◆ What the task asks
Exact copies of all the records are to be output.

*** Data supplied ***

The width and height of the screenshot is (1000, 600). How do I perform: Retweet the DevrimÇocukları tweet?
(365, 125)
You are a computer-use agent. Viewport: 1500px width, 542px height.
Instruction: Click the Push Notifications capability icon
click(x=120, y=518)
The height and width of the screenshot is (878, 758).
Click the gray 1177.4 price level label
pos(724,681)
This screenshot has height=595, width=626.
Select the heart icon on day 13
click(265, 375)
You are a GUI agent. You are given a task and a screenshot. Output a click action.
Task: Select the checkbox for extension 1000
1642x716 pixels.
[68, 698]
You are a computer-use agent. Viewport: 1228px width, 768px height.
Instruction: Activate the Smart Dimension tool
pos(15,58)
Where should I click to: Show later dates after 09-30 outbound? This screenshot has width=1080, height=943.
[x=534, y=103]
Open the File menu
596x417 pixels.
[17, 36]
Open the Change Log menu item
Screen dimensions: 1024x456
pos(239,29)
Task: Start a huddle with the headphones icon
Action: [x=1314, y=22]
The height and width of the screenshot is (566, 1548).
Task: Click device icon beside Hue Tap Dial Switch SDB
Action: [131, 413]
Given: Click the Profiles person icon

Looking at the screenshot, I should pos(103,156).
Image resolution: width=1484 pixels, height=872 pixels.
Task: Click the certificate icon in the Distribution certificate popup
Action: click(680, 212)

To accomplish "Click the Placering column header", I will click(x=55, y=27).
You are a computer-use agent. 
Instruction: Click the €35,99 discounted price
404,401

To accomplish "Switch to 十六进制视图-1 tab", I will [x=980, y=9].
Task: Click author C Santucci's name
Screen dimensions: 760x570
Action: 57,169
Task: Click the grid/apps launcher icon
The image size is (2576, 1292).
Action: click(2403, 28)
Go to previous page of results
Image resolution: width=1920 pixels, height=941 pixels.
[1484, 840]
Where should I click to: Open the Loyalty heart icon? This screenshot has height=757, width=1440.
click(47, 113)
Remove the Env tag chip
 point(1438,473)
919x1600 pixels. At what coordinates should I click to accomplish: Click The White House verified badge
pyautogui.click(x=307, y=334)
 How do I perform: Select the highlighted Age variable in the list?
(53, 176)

***

◆ The completed task
The width and height of the screenshot is (1000, 600). How do I perform: Retweet the DevrimÇocukları tweet?
(365, 125)
You are a computer-use agent. Viewport: 1500px width, 542px height.
Instruction: Click the Push Notifications capability icon
click(x=120, y=518)
The height and width of the screenshot is (878, 758).
Click the gray 1177.4 price level label
pos(724,681)
This screenshot has height=595, width=626.
Select the heart icon on day 13
click(265, 375)
You are a GUI agent. You are given a task and a screenshot. Output a click action.
Task: Select the checkbox for extension 1000
1642x716 pixels.
[68, 698]
You are a computer-use agent. Viewport: 1228px width, 768px height.
Instruction: Activate the Smart Dimension tool
pos(15,58)
Where should I click to: Show later dates after 09-30 outbound? This screenshot has width=1080, height=943.
[x=534, y=103]
Open the File menu
596x417 pixels.
[17, 36]
Open the Change Log menu item
Screen dimensions: 1024x456
pos(239,29)
Task: Start a huddle with the headphones icon
Action: [x=1314, y=22]
The height and width of the screenshot is (566, 1548).
Task: Click device icon beside Hue Tap Dial Switch SDB
Action: [131, 413]
Given: Click the Profiles person icon

Looking at the screenshot, I should pos(103,156).
Image resolution: width=1484 pixels, height=872 pixels.
Task: Click the certificate icon in the Distribution certificate popup
Action: click(680, 212)

To accomplish "Click the Placering column header", I will click(x=55, y=27).
You are a computer-use agent. 
Instruction: Click the €35,99 discounted price
404,401

To accomplish "Switch to 十六进制视图-1 tab", I will [x=980, y=9].
Task: Click author C Santucci's name
Screen dimensions: 760x570
Action: 57,169
Task: Click the grid/apps launcher icon
The image size is (2576, 1292).
Action: click(2403, 28)
Go to previous page of results
Image resolution: width=1920 pixels, height=941 pixels.
[1484, 840]
Where should I click to: Open the Loyalty heart icon? This screenshot has height=757, width=1440.
click(47, 113)
Remove the Env tag chip
 point(1438,473)
919x1600 pixels. At what coordinates should I click to accomplish: Click The White House verified badge
pyautogui.click(x=307, y=334)
 How do I perform: Select the highlighted Age variable in the list?
(53, 176)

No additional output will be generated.